L’heure de midi approchant, nous reprenons la route en direction de Letterfrack. Mais avant de remplir nos panses, il nous faut nous rendre au marché local.

L’après-midi est passée à se prélasser et la soirée arrivant, nous dinons avec Maud.

Quand le propriétaire de l’auberge revient de sa partie de pêche, il se rend dans un pub du centre-ville (vous savez, les deux rues qui se croisent de la partie 1) et nous invite à nous joindre à lui. Maud, Max, Myriam et moi partons donc en compagnie du connaisseur pour aller boire une bonne Guinness purement irlandaise. C’est une bière noire un peu amère et hautement calorique. Le moment que je préfère est quand la barman coupe la mousse de la pinte avec son couteau. Oui, c’est folklorique. Myriam veux tenter un étrange breuvage nommée Irish Myst (Brume Irlandaise) qui a le goût de whisky sucré.L’Irlande tient à sa réputation de brasseur très à cœur !

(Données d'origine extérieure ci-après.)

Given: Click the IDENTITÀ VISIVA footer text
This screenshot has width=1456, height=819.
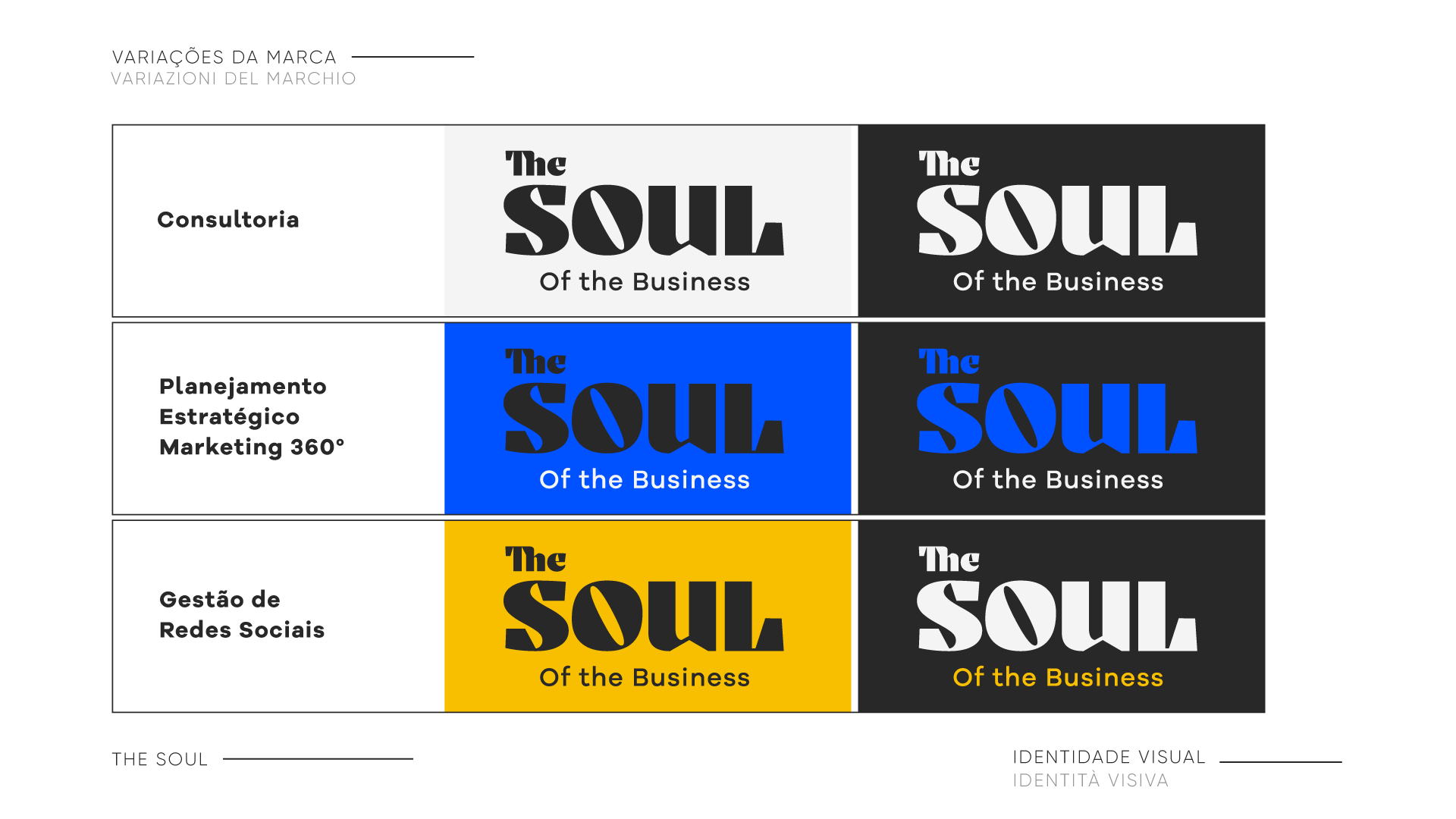Looking at the screenshot, I should point(1090,780).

Au matin, après l’inévitable petit-déj de 9 h, Max et moi partons explorer l’abbaye de Killmore. Myriam est trop fatiguée pour nous accompagner.

Nous tentons le stop mais n’ayant que peu de succès. Avec une fille, le stop passe toujours mieux que deux mecs qui marchent le long de la route avec des sac à dos.

Nos pieds nous mènent donc jusqu’à l’abbaye et son lac poissonneux. nous faisons le tour du domaine et rentrons. Le stop ne fonctionne toujours pas.

Nous retrouvons Myriam assise sur les sofas devant l’entrée, discutant tranquillement avec Maud. Une jeune chienne de berger noire et blanche dort à leurs pieds. C’est la mascotte de l’auberge.

Tout le monde souhaitant prendre l’après-midi de libre, je pars seul explorer les forêts primaires du Connemara. La chienne me suis, sentant le goût de l’aventure. Des bramements rauques hérissent les poils de ma nuque. La chienne (que j’appellerai désormais Vevel par aisance d’écriture) s’arrête nette, la queue redressée, prête à bondir.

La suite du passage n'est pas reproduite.